Origen de los meteoros         

La materia interestelar que da origen a los meteoros puede provenir de varias fuentes:

Materia Interplanetaria

Cuando el meteoro es producido por materia interplanetaria, la misma puede ser de origen eclíptico o esporádico.  

El Sistema Solar se origina por la contracción gravitatoria de una nebulosa originaria conocida con el nombre de Nebulosa Primitiva.

En ese proceso de contracción, una gran parte del contenido de esa nebulosa se concentra hacia el plano de giro, en donde comienza a compactarse el disco de materia protoplanetaria.

Por efecto de la condensación química, al enfriarse se producen los granos de polvo interestelar, que al aglomerarse, constituyen los conglomerados planetesimales, que pueden alcanzar hasta unos 5 kms de tamaño.  

 Luz Zodiacal

Esta nube aplanada, se distribuye hacia el plano ecuatorial del sistema, que recibe el nombre de Eclíptica. Las evidencias de este polvo interestelar se pueden observan aún hoy día en lo que se conoce con el nombre de Luz Zodiacal: especie de resplandor de forma cónica que se proyecta en dirección contraria a la posición del Sol, después el Ocaso.
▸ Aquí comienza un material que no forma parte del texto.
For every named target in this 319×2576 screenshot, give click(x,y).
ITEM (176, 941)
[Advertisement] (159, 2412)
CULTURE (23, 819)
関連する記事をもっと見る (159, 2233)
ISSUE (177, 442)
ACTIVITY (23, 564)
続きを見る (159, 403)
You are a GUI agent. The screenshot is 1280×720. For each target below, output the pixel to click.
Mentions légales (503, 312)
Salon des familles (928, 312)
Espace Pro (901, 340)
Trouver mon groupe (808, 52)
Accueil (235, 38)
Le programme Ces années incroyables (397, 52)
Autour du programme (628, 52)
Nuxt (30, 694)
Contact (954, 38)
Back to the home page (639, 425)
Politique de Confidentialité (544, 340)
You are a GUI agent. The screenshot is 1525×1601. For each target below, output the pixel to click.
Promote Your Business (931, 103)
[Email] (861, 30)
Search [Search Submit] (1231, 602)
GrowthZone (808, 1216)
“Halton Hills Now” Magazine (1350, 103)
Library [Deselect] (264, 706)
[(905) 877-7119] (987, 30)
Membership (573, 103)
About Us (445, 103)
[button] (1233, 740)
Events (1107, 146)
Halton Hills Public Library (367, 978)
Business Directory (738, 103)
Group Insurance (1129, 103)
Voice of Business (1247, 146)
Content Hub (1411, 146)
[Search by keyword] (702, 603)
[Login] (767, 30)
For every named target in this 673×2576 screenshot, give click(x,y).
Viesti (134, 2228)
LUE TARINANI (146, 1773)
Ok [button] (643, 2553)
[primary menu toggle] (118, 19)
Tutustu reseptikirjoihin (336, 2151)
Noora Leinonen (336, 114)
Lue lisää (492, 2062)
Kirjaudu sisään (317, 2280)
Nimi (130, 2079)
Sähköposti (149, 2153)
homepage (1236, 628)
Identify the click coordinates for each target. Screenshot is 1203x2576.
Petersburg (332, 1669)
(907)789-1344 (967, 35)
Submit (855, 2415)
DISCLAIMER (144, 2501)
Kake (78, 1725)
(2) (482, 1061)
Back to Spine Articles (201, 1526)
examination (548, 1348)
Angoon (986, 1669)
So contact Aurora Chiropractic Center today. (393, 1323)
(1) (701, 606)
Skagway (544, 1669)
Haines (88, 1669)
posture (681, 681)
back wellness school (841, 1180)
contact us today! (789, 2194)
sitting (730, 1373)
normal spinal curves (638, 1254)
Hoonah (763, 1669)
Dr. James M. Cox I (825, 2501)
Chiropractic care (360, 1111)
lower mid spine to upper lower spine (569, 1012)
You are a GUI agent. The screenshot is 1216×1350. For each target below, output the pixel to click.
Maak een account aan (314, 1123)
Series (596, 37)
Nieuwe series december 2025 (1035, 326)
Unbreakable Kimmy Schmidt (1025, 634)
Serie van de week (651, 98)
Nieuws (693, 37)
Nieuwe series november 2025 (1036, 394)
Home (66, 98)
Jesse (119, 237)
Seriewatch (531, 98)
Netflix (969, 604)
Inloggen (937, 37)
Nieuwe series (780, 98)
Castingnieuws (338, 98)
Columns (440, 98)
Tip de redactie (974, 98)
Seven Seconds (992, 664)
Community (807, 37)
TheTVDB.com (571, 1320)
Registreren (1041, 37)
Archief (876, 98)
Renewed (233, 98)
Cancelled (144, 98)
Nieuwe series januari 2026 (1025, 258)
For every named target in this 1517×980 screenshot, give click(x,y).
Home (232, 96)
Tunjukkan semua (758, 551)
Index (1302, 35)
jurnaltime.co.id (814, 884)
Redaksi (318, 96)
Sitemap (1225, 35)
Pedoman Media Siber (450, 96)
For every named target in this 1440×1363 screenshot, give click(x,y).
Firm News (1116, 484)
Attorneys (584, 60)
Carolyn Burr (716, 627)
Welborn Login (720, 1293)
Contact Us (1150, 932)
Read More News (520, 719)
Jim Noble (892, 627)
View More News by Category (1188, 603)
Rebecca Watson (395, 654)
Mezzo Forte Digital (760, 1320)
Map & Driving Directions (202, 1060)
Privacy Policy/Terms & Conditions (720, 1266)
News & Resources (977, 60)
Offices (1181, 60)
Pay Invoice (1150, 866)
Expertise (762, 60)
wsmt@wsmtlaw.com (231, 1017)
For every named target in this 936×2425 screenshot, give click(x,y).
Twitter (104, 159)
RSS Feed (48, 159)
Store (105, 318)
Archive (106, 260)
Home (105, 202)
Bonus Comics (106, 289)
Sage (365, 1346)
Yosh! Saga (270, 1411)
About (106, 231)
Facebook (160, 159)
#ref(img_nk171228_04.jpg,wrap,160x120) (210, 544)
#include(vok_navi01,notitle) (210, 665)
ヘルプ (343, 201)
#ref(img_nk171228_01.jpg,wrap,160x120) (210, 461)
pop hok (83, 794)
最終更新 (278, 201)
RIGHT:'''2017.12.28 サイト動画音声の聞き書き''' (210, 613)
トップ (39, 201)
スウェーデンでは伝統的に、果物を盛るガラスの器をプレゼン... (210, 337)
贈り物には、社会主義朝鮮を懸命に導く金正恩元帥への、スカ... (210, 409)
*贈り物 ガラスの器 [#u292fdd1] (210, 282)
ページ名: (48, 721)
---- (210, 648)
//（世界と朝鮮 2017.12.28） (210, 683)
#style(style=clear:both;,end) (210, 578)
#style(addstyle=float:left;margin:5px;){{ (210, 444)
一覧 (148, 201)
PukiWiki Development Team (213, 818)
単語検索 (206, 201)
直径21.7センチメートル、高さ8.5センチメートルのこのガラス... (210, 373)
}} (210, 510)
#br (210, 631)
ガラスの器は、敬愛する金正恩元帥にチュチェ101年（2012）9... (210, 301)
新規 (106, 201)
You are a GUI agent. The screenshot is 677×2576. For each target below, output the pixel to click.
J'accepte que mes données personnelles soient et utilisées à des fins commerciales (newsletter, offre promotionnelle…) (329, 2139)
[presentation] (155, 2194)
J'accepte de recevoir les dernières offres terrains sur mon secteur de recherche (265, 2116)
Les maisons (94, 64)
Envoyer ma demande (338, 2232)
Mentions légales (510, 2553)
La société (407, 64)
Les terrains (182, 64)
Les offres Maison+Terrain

La Luz Zodiacal, descrita por J. Cassini en 1683, es un puente de luz producido por la ionización de las partículas del polvo interestelar que se encuentran distribuidas en la Eclíptica. Para poder observarla se requieren de unas condiciones excepcionales de visibilidad. Hacia el horizonte es donde cobra su mayor luminosidad, descendiendo a medida que alejamos nuestra mirada en dirección de la Eclipica. Hacia el punto opuesto de la posición solar, vuelve a incrementar un poco su luminosidad. Este punto opuesto recibe el nombre de Luz Antisolar o Gegenschein.

Estos granos de polvo interestelar, cuyos tamaños oscilan entre 1 cm y 1 mm y pesan entre 2 g hasta 2 mg, son uno de los componentes fundamentales de las lluvias de meteoros de origen eclíptico.  

Paso de cometas.  

Los conductos de materia que deja tras de sí un cometa, es una de las causas de los meteoros.  

En este sentido podemos afirmar que aquellas lluvias de meteoros asociadas al paso de cometas, nos dan una medida de su grado de desintegración.  

Estos conductos de materia se desplazan en el Sistema Solar, siguiendo trayectorias que nos permiten asociarlas con el cometa nodriza o generador de la misma.

Cuando en su recorrido en torno al Sol, la Tierra ingresa en esos conductos de materia, las partículas de polvo se queman en la atmósfera, produciendo el trazo meteórico.   

Paso de Asteroides

De manera similar a los cometas, los asteroides también arrastran gran cantidad de partículas de polvo, bien sea producto de colisiones o por atracción gravitatoria.

Los asteroides que cruzan la órbita de la Tierra son los causantes de este tipo de lluvia y en la clasificación se identifican como de origen planetario.

Las partículas residuales producidas por los asteroides poseen fundamentalmente una composición petrea y metálica, con tamaños superiores a las producidas por los cometas. En este sentido, los meteoros con este tipo de origen son mucho más brillantes.